### Directions
Transcribe the data below in full, exactly.

### Records supplied
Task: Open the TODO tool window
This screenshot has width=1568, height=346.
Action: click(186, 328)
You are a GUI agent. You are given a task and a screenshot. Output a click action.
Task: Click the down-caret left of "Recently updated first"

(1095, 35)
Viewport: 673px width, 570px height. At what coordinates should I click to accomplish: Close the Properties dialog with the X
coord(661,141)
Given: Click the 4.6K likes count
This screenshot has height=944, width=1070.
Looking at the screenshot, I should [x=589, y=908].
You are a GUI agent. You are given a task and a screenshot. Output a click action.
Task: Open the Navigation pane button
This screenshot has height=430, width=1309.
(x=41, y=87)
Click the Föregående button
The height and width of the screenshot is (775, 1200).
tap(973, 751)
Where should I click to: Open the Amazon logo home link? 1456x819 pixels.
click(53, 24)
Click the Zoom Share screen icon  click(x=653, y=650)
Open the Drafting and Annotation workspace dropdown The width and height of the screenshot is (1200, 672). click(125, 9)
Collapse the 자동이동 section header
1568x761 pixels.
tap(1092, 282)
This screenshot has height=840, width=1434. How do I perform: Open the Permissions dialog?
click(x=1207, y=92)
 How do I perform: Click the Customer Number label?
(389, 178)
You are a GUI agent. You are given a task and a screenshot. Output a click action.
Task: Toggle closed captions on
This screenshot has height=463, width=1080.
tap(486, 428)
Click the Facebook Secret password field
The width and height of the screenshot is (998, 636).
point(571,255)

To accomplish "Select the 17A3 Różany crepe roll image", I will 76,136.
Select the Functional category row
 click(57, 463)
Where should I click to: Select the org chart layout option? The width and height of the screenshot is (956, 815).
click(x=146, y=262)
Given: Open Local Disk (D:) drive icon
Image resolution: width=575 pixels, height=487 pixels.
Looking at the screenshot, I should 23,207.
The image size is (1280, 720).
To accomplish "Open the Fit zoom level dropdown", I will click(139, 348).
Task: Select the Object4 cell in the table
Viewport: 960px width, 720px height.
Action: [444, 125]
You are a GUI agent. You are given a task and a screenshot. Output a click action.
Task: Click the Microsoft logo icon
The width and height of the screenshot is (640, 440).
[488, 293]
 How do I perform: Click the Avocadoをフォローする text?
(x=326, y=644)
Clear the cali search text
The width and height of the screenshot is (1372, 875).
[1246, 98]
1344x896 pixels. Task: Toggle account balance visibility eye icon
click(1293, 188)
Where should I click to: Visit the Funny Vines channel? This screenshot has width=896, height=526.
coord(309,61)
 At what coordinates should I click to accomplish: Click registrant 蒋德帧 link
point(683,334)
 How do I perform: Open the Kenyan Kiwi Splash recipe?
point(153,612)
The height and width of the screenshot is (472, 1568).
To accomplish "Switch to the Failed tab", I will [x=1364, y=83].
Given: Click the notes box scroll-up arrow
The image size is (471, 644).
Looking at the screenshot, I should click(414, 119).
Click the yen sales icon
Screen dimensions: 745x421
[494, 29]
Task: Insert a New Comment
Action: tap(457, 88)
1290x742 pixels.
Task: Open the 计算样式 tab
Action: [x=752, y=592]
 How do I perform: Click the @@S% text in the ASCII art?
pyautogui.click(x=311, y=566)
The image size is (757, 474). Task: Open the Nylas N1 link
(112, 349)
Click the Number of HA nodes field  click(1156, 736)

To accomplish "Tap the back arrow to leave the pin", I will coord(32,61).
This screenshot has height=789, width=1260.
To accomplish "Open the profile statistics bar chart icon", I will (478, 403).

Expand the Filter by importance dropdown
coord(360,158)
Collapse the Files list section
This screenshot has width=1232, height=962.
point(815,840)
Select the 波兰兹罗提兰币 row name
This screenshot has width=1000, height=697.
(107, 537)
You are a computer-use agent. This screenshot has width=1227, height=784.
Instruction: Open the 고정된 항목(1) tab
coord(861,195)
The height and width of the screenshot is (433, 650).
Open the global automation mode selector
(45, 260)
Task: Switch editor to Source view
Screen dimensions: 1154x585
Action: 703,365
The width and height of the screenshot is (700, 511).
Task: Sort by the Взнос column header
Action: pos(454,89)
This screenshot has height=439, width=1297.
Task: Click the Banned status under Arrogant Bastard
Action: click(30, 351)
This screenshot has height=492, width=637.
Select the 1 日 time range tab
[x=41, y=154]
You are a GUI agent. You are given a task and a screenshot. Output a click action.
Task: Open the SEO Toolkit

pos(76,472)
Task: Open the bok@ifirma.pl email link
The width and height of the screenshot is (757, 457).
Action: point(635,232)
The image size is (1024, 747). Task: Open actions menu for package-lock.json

### Task answer
Task: Open the TODO tool window
This screenshot has width=1568, height=346.
Action: click(186, 328)
You are a GUI agent. You are given a task and a screenshot. Output a click action.
Task: Click the down-caret left of "Recently updated first"

(1095, 35)
Viewport: 673px width, 570px height. At what coordinates should I click to accomplish: Close the Properties dialog with the X
coord(661,141)
Given: Click the 4.6K likes count
This screenshot has height=944, width=1070.
Looking at the screenshot, I should [x=589, y=908].
You are a GUI agent. You are given a task and a screenshot. Output a click action.
Task: Open the Navigation pane button
This screenshot has height=430, width=1309.
(x=41, y=87)
Click the Föregående button
The height and width of the screenshot is (775, 1200).
tap(973, 751)
Where should I click to: Open the Amazon logo home link? 1456x819 pixels.
click(53, 24)
Click the Zoom Share screen icon  click(x=653, y=650)
Open the Drafting and Annotation workspace dropdown The width and height of the screenshot is (1200, 672). click(125, 9)
Collapse the 자동이동 section header
1568x761 pixels.
tap(1092, 282)
This screenshot has height=840, width=1434. How do I perform: Open the Permissions dialog?
click(x=1207, y=92)
 How do I perform: Click the Customer Number label?
(389, 178)
You are a GUI agent. You are given a task and a screenshot. Output a click action.
Task: Toggle closed captions on
This screenshot has height=463, width=1080.
tap(486, 428)
Click the Facebook Secret password field
The width and height of the screenshot is (998, 636).
point(571,255)

To accomplish "Select the 17A3 Różany crepe roll image", I will 76,136.
Select the Functional category row
 click(57, 463)
Where should I click to: Select the org chart layout option? The width and height of the screenshot is (956, 815).
click(x=146, y=262)
Given: Open Local Disk (D:) drive icon
Image resolution: width=575 pixels, height=487 pixels.
Looking at the screenshot, I should 23,207.
The image size is (1280, 720).
To accomplish "Open the Fit zoom level dropdown", I will click(139, 348).
Task: Select the Object4 cell in the table
Viewport: 960px width, 720px height.
Action: [444, 125]
You are a GUI agent. You are given a task and a screenshot. Output a click action.
Task: Click the Microsoft logo icon
The width and height of the screenshot is (640, 440).
[488, 293]
 How do I perform: Click the Avocadoをフォローする text?
(x=326, y=644)
Clear the cali search text
The width and height of the screenshot is (1372, 875).
[1246, 98]
1344x896 pixels. Task: Toggle account balance visibility eye icon
click(1293, 188)
Where should I click to: Visit the Funny Vines channel? This screenshot has width=896, height=526.
coord(309,61)
 At what coordinates should I click to accomplish: Click registrant 蒋德帧 link
point(683,334)
 How do I perform: Open the Kenyan Kiwi Splash recipe?
point(153,612)
The height and width of the screenshot is (472, 1568).
To accomplish "Switch to the Failed tab", I will [x=1364, y=83].
Given: Click the notes box scroll-up arrow
The image size is (471, 644).
Looking at the screenshot, I should click(414, 119).
Click the yen sales icon
Screen dimensions: 745x421
[494, 29]
Task: Insert a New Comment
Action: tap(457, 88)
1290x742 pixels.
Task: Open the 计算样式 tab
Action: [x=752, y=592]
 How do I perform: Click the @@S% text in the ASCII art?
pyautogui.click(x=311, y=566)
The image size is (757, 474). Task: Open the Nylas N1 link
(112, 349)
Click the Number of HA nodes field  click(1156, 736)

To accomplish "Tap the back arrow to leave the pin", I will coord(32,61).
This screenshot has height=789, width=1260.
To accomplish "Open the profile statistics bar chart icon", I will (478, 403).

Expand the Filter by importance dropdown
coord(360,158)
Collapse the Files list section
This screenshot has width=1232, height=962.
point(815,840)
Select the 波兰兹罗提兰币 row name
This screenshot has width=1000, height=697.
(107, 537)
You are a computer-use agent. This screenshot has width=1227, height=784.
Instruction: Open the 고정된 항목(1) tab
coord(861,195)
The height and width of the screenshot is (433, 650).
Open the global automation mode selector
(45, 260)
Task: Switch editor to Source view
Screen dimensions: 1154x585
Action: 703,365
The width and height of the screenshot is (700, 511).
Task: Sort by the Взнос column header
Action: pos(454,89)
This screenshot has height=439, width=1297.
Task: Click the Banned status under Arrogant Bastard
Action: click(30, 351)
This screenshot has height=492, width=637.
Select the 1 日 time range tab
[x=41, y=154]
You are a GUI agent. You are given a task and a screenshot. Output a click action.
Task: Open the SEO Toolkit

pos(76,472)
Task: Open the bok@ifirma.pl email link
The width and height of the screenshot is (757, 457).
Action: point(635,232)
The image size is (1024, 747). Task: Open actions menu for package-lock.json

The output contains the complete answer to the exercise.